One sore point is that there remains no precise definition of materiality, as used to identify material weaknesses in internal controls on financial reports. That's needed, says high-profile critic Hal Scott, director of the Committee on Capital Markets Regulation and a professor at Harvard Law School, "because a company has to evaluate how much time to allocate to the greatest risks in order to achieve the greatest savings."

This is not a simple task, but Scott presents a possible solution. He recommends a "presumptive, quantitative test of materiality, so that a bad internal control would have to result in a loss of more than 5% of pretax income for the auditors to be concerned with it." That would cut auditors' time and, consequently, their bills.

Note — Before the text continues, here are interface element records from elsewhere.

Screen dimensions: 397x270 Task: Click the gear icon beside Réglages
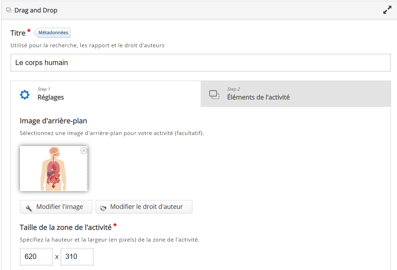25,95
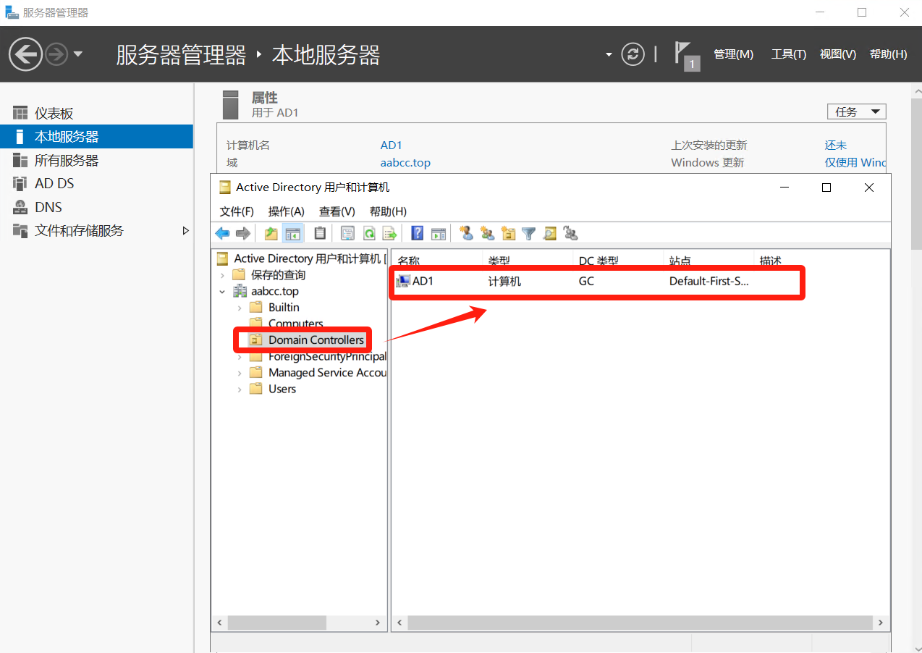Open the 操作(A) menu

tap(286, 211)
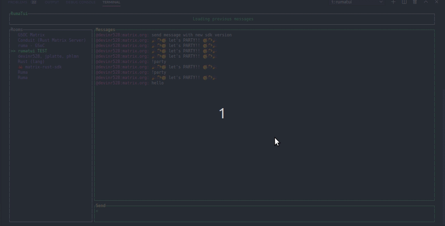Click the 'hello' message in Messages
Viewport: 445px width, 226px height.
157,83
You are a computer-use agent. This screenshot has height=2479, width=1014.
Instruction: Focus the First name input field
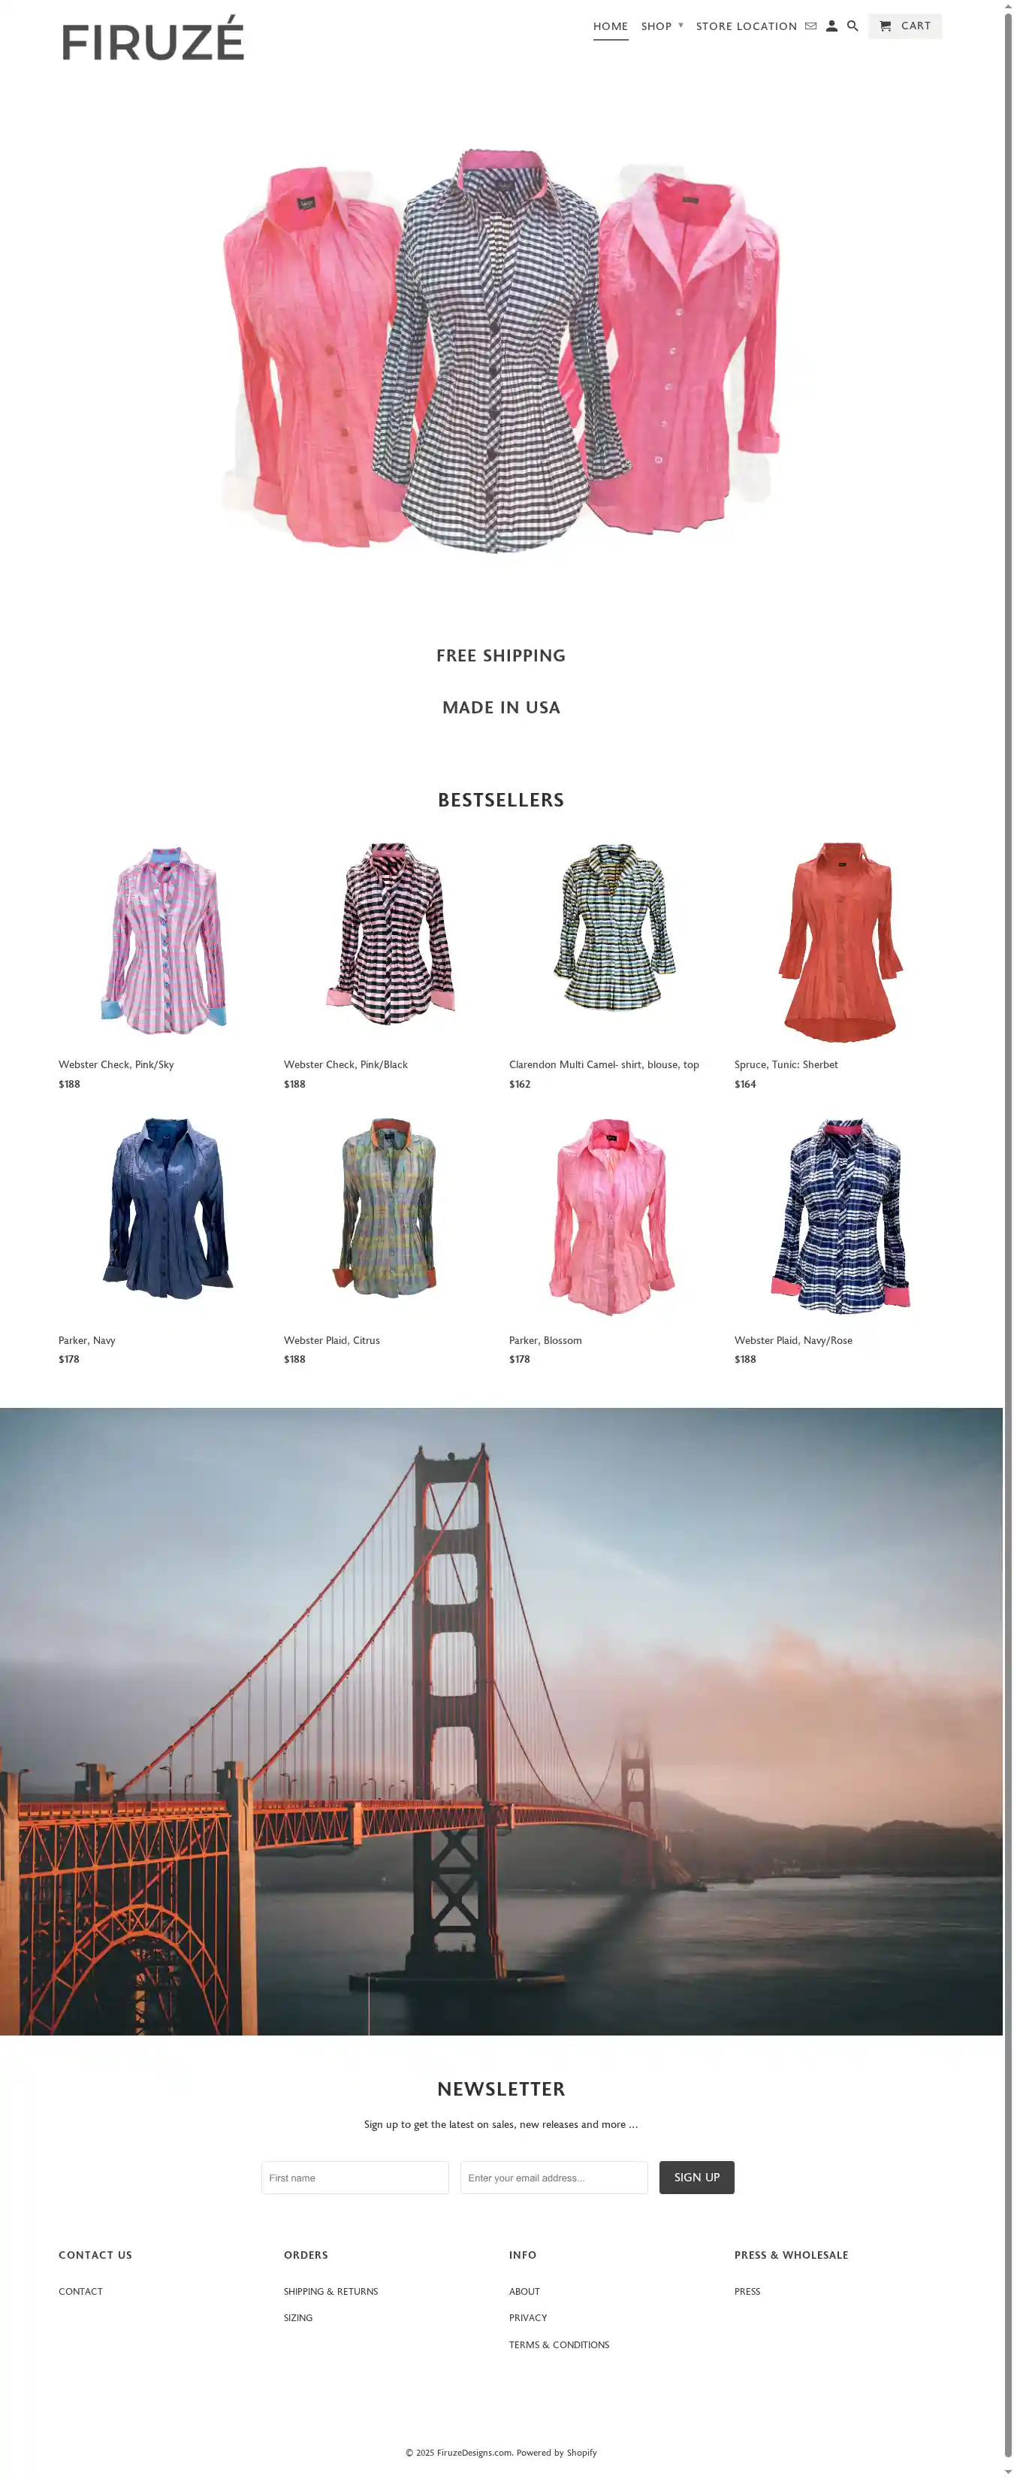click(x=355, y=2177)
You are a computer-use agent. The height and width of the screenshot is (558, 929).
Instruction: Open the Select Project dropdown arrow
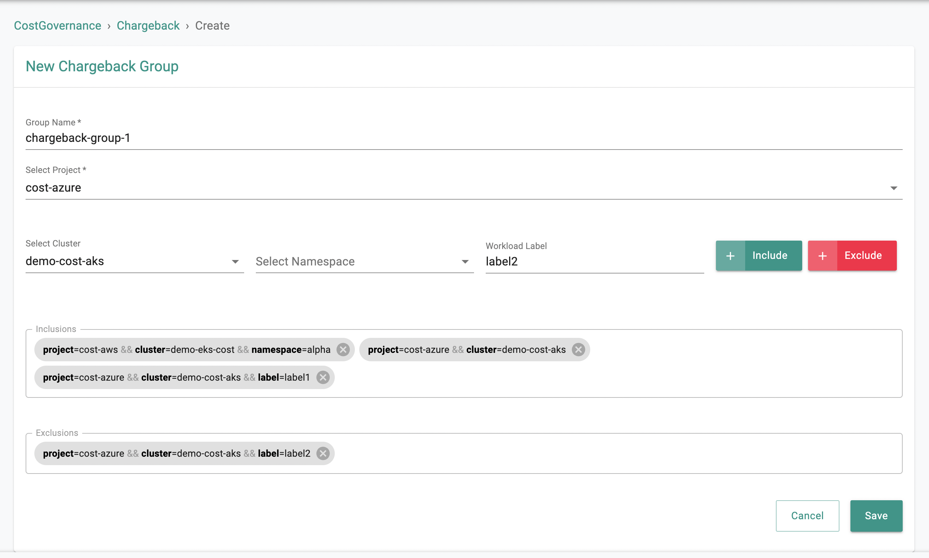click(x=893, y=188)
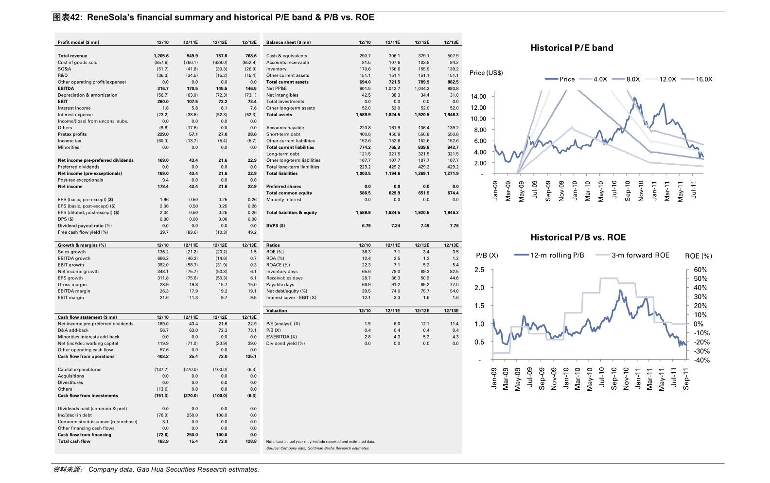770x483 pixels.
Task: Click the Balance sheet ($ mn) header
Action: coord(288,42)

In fact, this already appears to be happening.

Even before the new guidance, SOX compliance costs had begun to fall for a variety of reasons–companies had a better grip on the process and, especially the larger or at least more automated ones, began asserting their leverage over auditors who they saw as taking advantage of the SEC's initial scare-them-into-compliance approach to SOX. Phil Livingston, a vice president of Approva Corp., a provider of continuous controls monitoring and audit software, says he has seen outside auditors cut prices as much as 30% in the last year or so. "The Section 404 effort had to be scaled back because it was out of control," says Livingston, who served as FEI's executive director during the earliest years of SOX. "Because if costs didn't go down, Congress would repeal SOX altogether."

A Financial Executives International (FEI) survey this spring found that 200 companies, with an average of $6.8 billion in annual revenue, saw SOX costs drop an average 23% in 2006 to $2.9 million from $3.8 million a year earlier, which, in turn, was a 13% drop from Year One of compliance, when $4.36 billion was spent.

Another point of contention is that small businesses–those with under $75 million in capitalization–still bear a disproportionate financial burden in meeting the 404 demands as they are written–even though full compliance has been pushed off for them several times. Currently, set for 2009, the House of Representatives voted in June to extend the deadline for another year. The Senate is expected to consider this issue later this year. "Whatever happens, smaller companies will have the advantage of taking a top-down approach from the start," says consultant Marchetti. "That should minimize their costs."

All the grousing aside, there is one fact that suggests SOX offers companies something more than migraine headaches–even companies that don't have to comply, sometimes choose to. "Some of our clients, especially European clients who aren't even listed on a U.S. exchange, are voluntarily complying with SOX," asserts BWise's Brandts, "because they see the audit controls bringing order to their operations."

Even more surprising are reports that a lot of companies that are being taken private–and in an era of private equity, there are loads–decide to maintain their SOX compliance operations. Says Microsoft's Zinn, "They want to retain the discipline and continue to build the muscle. They are telling me that they believe SOX is a good tool to have because they might one day go public again, and they wouldn't want to have to start from scratch."